Buy Economic Efficiency and Public Policy

Buy Economic Efficiency and Public Policy
Buy Economic Efficiency and Public Policy
Question 2
a) productively; allocatively
b) more; less
c) perfect competition
d) price exceeds marginal cost
e) maximized
f) less; consumers; the producer; the deadweight loss of monopoly
Question 4
a) See the diagram below. At the free-market equilibrium in the labour market, consumer
surplus (earned by the firms who hire workers) is the light shaded area. Producer surplus
(earned by the workers who sell their labour services to firms) is the dark shaded area.
b) The establishment of a minimum wage at w
M raises the wage that firms must pay and
thus reduces the quantity of labour demanded by firms to LM. So LM is the new level of
employment. At the new wage, there is unemployment equal to LML′.
c) With the minimum wage in place, consumer surplus falls by the trapezoid w*wMAC.
Producer surplus rises by the rectangle w*wMAD but falls by the triangle BDC. The
rectangle w*wMAD is simply a redistribution from firms to those workers who are lucky
enough to remain employed after the policy comes into effect. The triangle ABC is the net
loss in consumer and producer surplus as a result of the policy, and reflects the extent of
the allocative inefficiency of the minimum-wage policy.
© 2005 Pearson Education Canada Inc.
Question 6
a) All points on the production possibilities boundary reflect productive efficiency both
for firms and industries. Thus if lime producers are not minimizing costs (productive
inefficiency), then only point A could represent this situation.
b) All points on the production possibilities boundary reflect productive efficiency both
for firms and industries. Thus points B, C and D are possible.
Buy Economic Efficiency and Public Policy
 
c) At point B there is a monopolized lime industry but a competitive coconut industry.

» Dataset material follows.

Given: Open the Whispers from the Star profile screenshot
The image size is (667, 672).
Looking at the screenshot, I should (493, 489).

Since point B is on the production possibilities boundary, we know that it is productively
efficient. But the monopoly in the lime industry means it is not allocatively efficient. At
point B there are too few limes being produced (and thus too many coconuts being
produced).
d) At point D there is a monopolized coconut industry but a competitive lime industry.
Since point D is on the production possibilities boundary, we know that it is productively
efficient. But the monopoly in the coconut industry means it is not allocatively efficient.

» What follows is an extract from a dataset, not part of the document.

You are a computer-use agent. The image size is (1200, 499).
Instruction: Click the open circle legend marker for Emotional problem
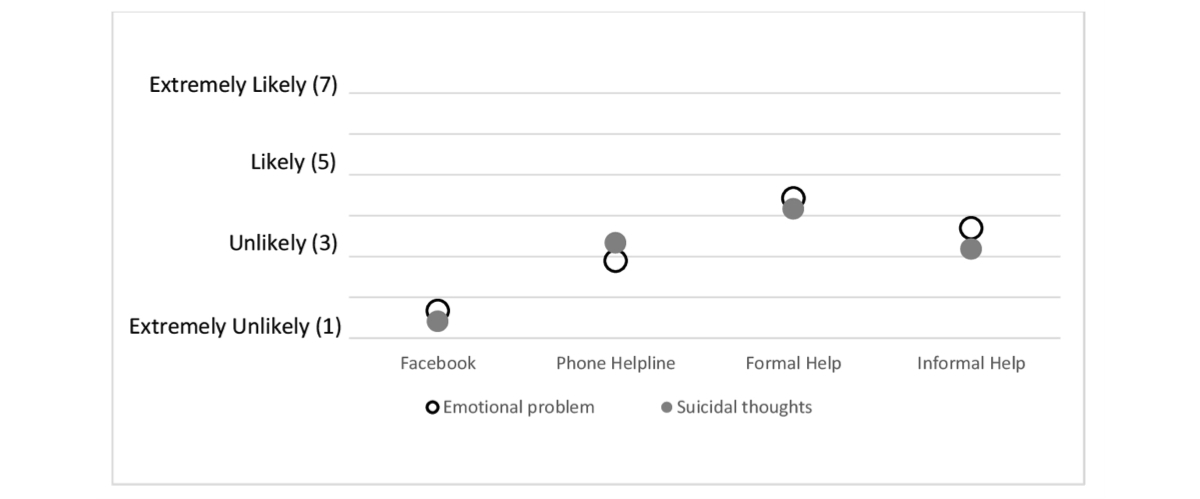point(432,407)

At point D there are too few coconuts being produced (and thus too many limes being
produced).
e) If point C is allocatively efficient, we know that price equals marginal cost in all
industries simultaneously. In each industry, we are at the intersection of the competitive
demand and supply curves, and total surplus is maximized.
Question 8b) Since at Q1, price exactly equals average cost, the natural monopoly firm would be
earning zero economic profits.
© 2005 Pearson Education Canada Inc.
c) Since with price p1 and quantity Q1 the price would exceed marginal cost (equal to c1),
society would benefit by having more units of this good. The outcome is allocatively
inefficient.
d) For regulation that forced marginal-cost pricing, price would be p2 and quantity would
be Q2.
e) In this case, price would be less than average total cost (equal to c2) and the firm would
make losses (negative economic profits) shown by the shaded area.

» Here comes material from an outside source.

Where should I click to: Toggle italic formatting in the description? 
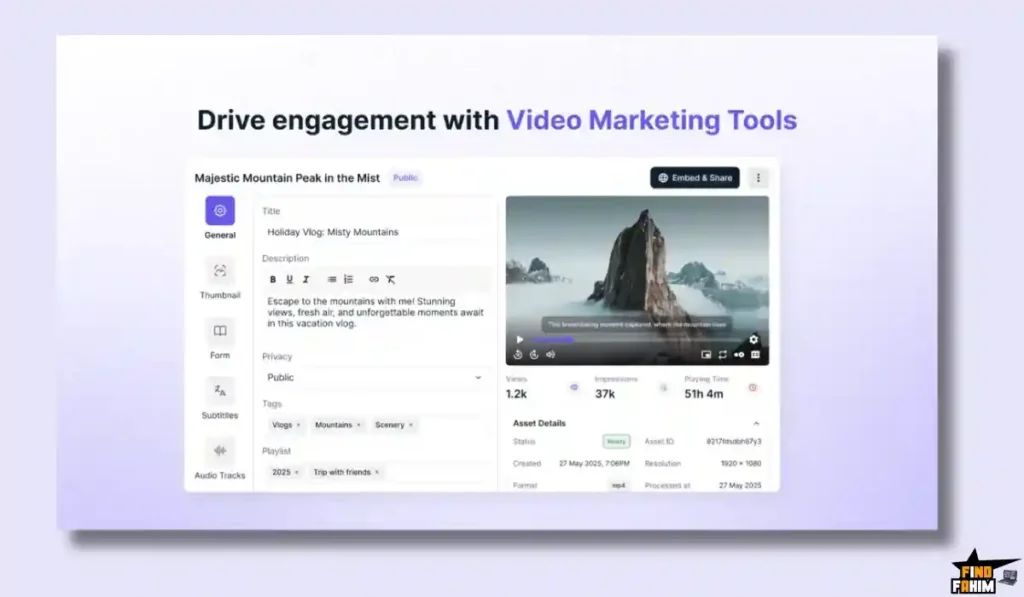(305, 280)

f) Since price equals marginal cost in this case, the outcome would be allocatively
efficient since society values the last unit exactly the same as it costs to produce it. But
the losses (if they persist) ensure that the firm will eventually shut down, so this outcome
is unsustainable without some form of financial support to the firm. This shows the basic
problem of achieving efficiency in cases of natural monopoly.